NT: А возникали сложности с получением доступа к архивным данным?
В России в принципе доступ к архивам сложней, чем, скажем, в Польше или во Франции.
NT: А в чем разница?
Во времена президента Ельцина архивы в России стали открываться. И, казалось, что ситуация в этой области начинает меняться и со временем станет такой, как во всем мире. В читальных залах архивов Англии, Франции, США можно увидеть просто толпы обычных людей. И это нормально! В российских же архивах с этим были и есть проблемы. Скажем, в эту свою поездку я намерен был работать, в том числе, в архивах Министерства иностранных дел — с документами XVIII и I половины XIX века. И могу сказать, что, да, с одной стороны, стало относительно проще их получить, чем до 1991 года, но с другой — практически ничего нельзя копировать.
Понимаете, перемены, начавшиеся в России в 1990-х, были очевидными и очень позитивными, хотя бы на примере тех же архивов. Но начиная примерно с 2001 года, я наблюдаю обратный процесс.
«Похоже, я — первый иностранный историк, которого выдворили из России после 1991 года»
Ставка на страх
NT: Спустя двое суток после вашего выдворения официальный представитель МИДа РФ Мария Захарова пояснила, что это — ответ на выдворение из Варшавы российского историка Дмитрия Карнаухова, которого «по абсурдным обвинениям выслали из Польши»*. Как вы думаете, почему для ответной меры выбрали именно вас?
Мне самому интересно, почему выбор пал именно на мою скромную персону, — в конце концов, не я один работал в России. Должен признаться, в первые два дня после возвращения в Польшу, у меня были серьезные опасения, что Москва во всеуслышание заявит, что пан Глембоцкий нуждается в психиатрическом лечении от — как эта болезнь называется по-русски? — «вялотекущей шизофрении». Помните, в советские времена людей с таким диагнозом отправляли в «психушку» и пытались лечить, потому что единственным проявлением этой «шизофрении» была нелюбовь к советской власти. Я ждал хоть каких-то объяснений из Москвы, но их не было. Сутки спустя, информацию о моем выдворении без каких-либо подробностей опубликовало агентство ТАСС. И только во второй половине дня 27 ноября, да и то, как потом выяснилось, под давлением польских журналистов, опубликовал официальное сообщение российский МИД.
Этот факт, конечно, нужно проверить, но, похоже, я — первый иностранный историк, которого выдворили из России после 1991 года.
NT: И все-таки — почему? У вас есть версии?
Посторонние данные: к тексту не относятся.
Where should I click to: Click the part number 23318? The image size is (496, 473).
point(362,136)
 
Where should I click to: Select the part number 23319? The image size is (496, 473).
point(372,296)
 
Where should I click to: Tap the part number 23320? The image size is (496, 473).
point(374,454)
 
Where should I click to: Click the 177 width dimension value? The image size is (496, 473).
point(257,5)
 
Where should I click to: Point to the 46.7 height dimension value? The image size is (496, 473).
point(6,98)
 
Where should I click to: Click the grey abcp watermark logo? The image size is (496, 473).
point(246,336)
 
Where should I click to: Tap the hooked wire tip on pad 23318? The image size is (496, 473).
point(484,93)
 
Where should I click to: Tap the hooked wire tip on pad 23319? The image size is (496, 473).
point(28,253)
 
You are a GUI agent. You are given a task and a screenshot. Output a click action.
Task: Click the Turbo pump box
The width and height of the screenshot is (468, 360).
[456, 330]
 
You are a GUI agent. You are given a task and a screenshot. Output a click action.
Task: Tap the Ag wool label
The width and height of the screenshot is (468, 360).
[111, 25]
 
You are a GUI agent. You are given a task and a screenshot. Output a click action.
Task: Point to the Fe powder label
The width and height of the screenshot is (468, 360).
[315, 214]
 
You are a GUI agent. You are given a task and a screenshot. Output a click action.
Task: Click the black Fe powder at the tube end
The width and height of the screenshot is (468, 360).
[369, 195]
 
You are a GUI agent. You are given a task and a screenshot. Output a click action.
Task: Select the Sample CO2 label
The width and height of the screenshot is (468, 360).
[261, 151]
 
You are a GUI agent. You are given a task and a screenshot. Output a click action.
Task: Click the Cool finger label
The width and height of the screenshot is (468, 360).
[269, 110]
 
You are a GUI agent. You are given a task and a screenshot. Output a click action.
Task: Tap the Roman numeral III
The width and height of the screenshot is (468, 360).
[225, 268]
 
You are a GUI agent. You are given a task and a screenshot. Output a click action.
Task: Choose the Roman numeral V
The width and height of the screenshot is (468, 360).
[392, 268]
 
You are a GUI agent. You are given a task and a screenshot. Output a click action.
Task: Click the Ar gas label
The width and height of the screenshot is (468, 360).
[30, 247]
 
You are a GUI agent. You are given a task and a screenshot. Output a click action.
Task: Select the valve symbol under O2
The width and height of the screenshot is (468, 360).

Когда из страны ночью выдворяют историка из другого государства, это ведь создает определенную атмосферу, очень нехорошую и неприятную, — атмосферу страха. Мне кажется, если бы я занимался не польско-российскими отношениями, а, например, Иваном Грозным, то со мной произошло бы тоже самое.
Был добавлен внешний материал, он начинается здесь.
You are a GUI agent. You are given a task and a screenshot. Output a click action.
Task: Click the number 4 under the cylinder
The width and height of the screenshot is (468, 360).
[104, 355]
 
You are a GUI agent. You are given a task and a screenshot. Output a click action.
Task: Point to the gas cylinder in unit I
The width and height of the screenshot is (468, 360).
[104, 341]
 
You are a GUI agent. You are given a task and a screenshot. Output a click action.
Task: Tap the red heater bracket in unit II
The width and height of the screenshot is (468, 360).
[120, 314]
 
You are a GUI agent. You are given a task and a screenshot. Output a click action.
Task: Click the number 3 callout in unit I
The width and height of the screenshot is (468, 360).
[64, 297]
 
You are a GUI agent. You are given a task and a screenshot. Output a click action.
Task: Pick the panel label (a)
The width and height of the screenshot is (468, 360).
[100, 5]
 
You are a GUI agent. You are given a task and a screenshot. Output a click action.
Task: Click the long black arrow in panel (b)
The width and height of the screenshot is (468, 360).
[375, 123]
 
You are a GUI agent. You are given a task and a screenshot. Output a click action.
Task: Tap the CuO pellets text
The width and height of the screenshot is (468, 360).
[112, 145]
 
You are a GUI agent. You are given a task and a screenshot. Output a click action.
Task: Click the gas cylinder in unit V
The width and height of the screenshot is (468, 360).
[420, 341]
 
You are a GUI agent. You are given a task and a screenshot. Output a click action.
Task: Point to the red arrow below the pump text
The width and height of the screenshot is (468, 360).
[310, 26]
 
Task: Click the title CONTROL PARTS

Я всегда считал себя свободным человеком, даже во времена коммунизма в Польше. Всегда старался говорить и писать то, что думаю. И всегда был уверен, что именно внутренняя свобода — главное условие взаимопонимания и диалога. Видимо, не всем это нужно и не все это понимают.
Я могу лишь подозревать, что кто-то в России принял решение о том, чтобы вернуть в отношения с внешним миром атмосферу страха, как это было во времена Холодной войны. Отсюда и молчание, недомолвки российских властей вокруг моей высылки. Наверняка теперь кто-то из моих коллег и в России, и в Польше, или где-то еще начнет бояться, что с ним такое тоже случится. Вот что самое плохое в этой истории!
Хенрик Глембоцкий, польский историк, публицист, преподаватель Ягеллонского университета в Кракове. Сотрудничает с Институтом национальной памяти (IPN). Автор многих книг и монографий. Книга Глембоцкого «Гиблое дело: польский вопрос в российской политической мысли» (Fatalna sprawa: kwestia polska w rosyjskiej myśli politycznej (1856–1866), изданная в 2000 году, была признана «Книгой года» и переведена на английский язык.